IRS agents given guidance on audits of refund claims.

WASHINGTON -- The Internal Revenue Service has told its field agents that they must contact the agency's national office before conducting full-blown audits of municipal bond issues in which issuers applied for a refund of arbitrage rebate overpayments.

The written guidance made public yesterday also cautioned field agents that requests for arbitrage rebate refunds .should not automatically trigger full-blown investigations.

Although field agents need to examine refund requests to determine the accuracy and validity of a claim, "it is not intended that each request for rebate trigger the commencement of an audit of the underlying bond issue," the IRS said in an Oct. 14 statement.

"To do so would impair the issuer's decision to seek a refund of rebate that is overpaid," the agency said.

If a field agent who receives a refund request has deeper questions about the underlying bond issue, "an audit of the bond issue may be required. Before contacting the issuer, however, you should discuss the situation with the National Office," the IRS advised its field agents.

The IRS said field agents need to remember that "consistency is essential if we are to treat all issuers in a uniform and fair manner." The agency's statement also included two samples of letters that field agents could use when seeking additional information from issuers that may have filed deficient claims for rebate refunds.

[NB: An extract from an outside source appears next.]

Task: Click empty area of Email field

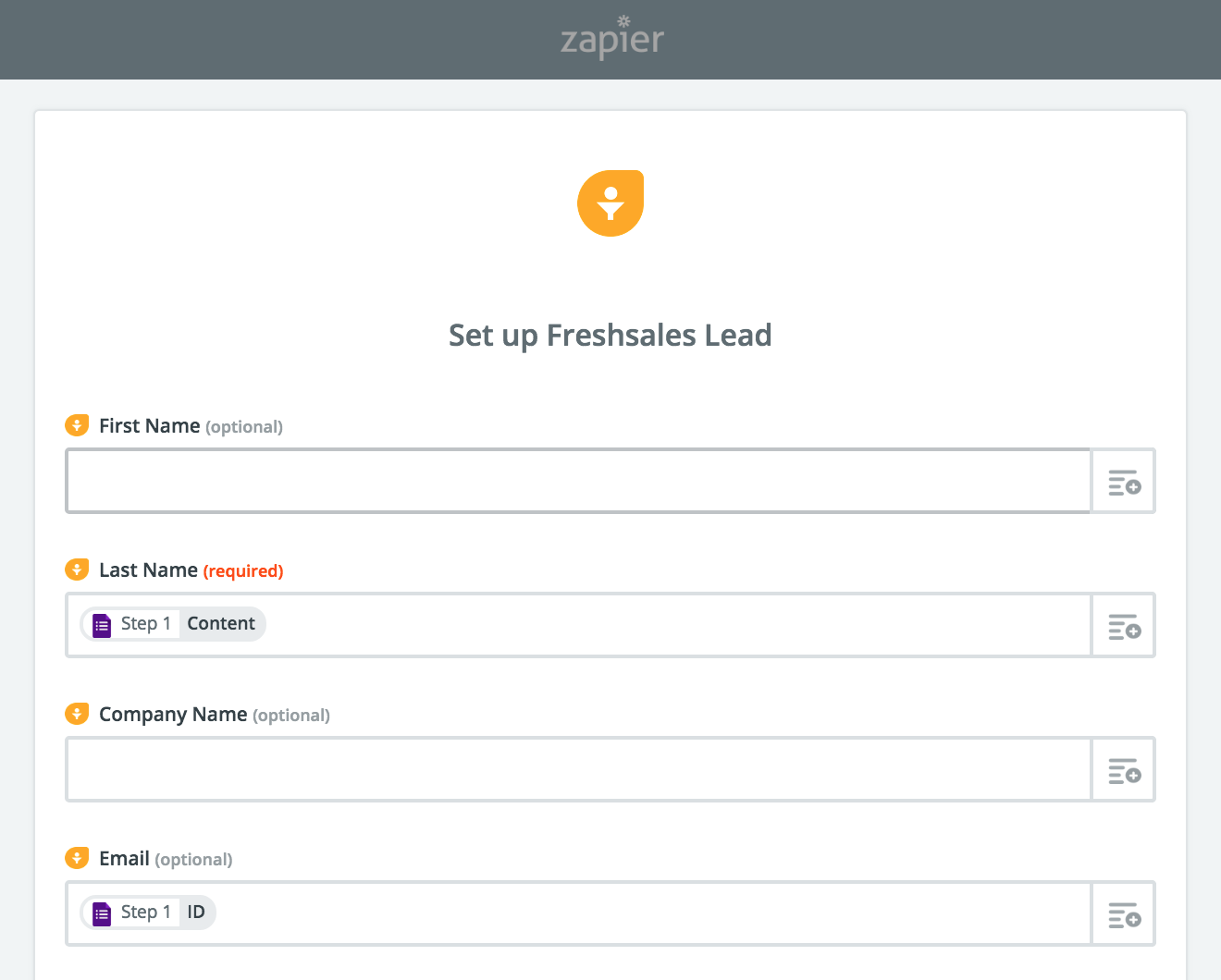Action: pyautogui.click(x=648, y=913)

IRS regulations on the arbitrage rebate requirement permit tax-exempt bond issuers to seek refunds when they have made mathematical errors in their arbitrage calculations or when they are able to reduce their arbitrage liability by retroactively applying the final arbitrage rules issued in 1993.

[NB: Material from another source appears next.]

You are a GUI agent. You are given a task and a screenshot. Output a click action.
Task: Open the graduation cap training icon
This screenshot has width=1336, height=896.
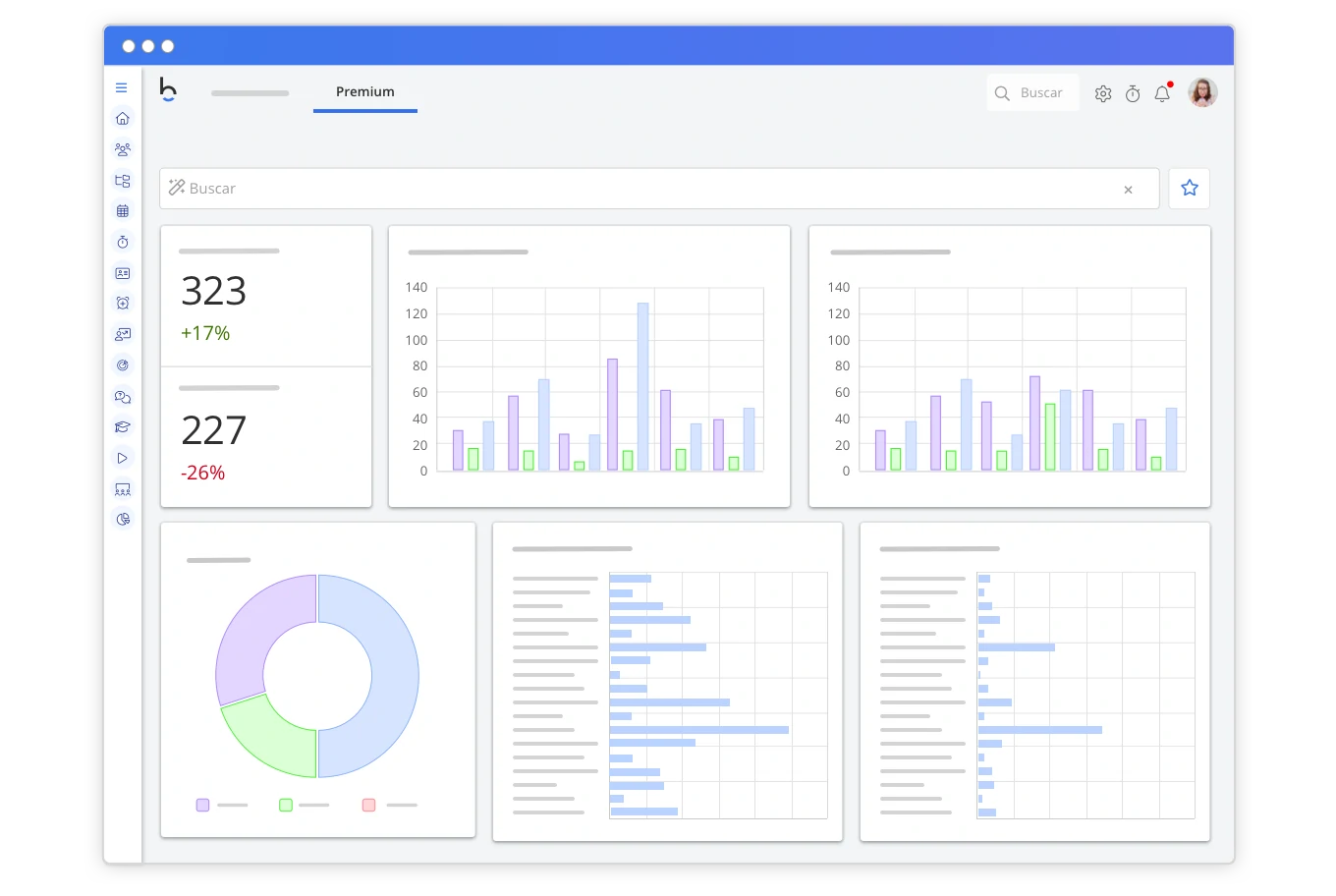click(123, 427)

The guidance issued yesterday from the IRS came in response to complaints this year from issuers and bond lawyers, who said requests for rebate refunds appeared to be triggering bond audits. They said they were concerned that many issuers would be dissuaded from seeking rebate refunds if they thought they would be forced to go through the audit process.

"I think this is helpful," Catherine Spain, the director of the Government Finance Officers Association's federal liaison center, said of the IRS guidance. "Issuers will be comforted to know that just the mere fact they have applied for a refund of rebate overpayment will not automatically trigger an audit."

Richard Chirls, a lawyer with Orrick, Herrington & Sutcliffe, said that as a result of the guidance, he is "hopeful that the message it appears they are attempting to convey to field agents is implemented."

Chirls said he has seen many issuers shy away from applying for rebate refunds because of the concern that an audit would be automatically triggered. The IRS' guidance will probably not cause an immediate rush to file claims because issuers are likely to first observe how field agents handle the new instructions, he said.

"I think there will be a period of tentativeness on the part of issuers" because "there have been so many automatic audits that have arisen" from rebate refund claims, Chirls said.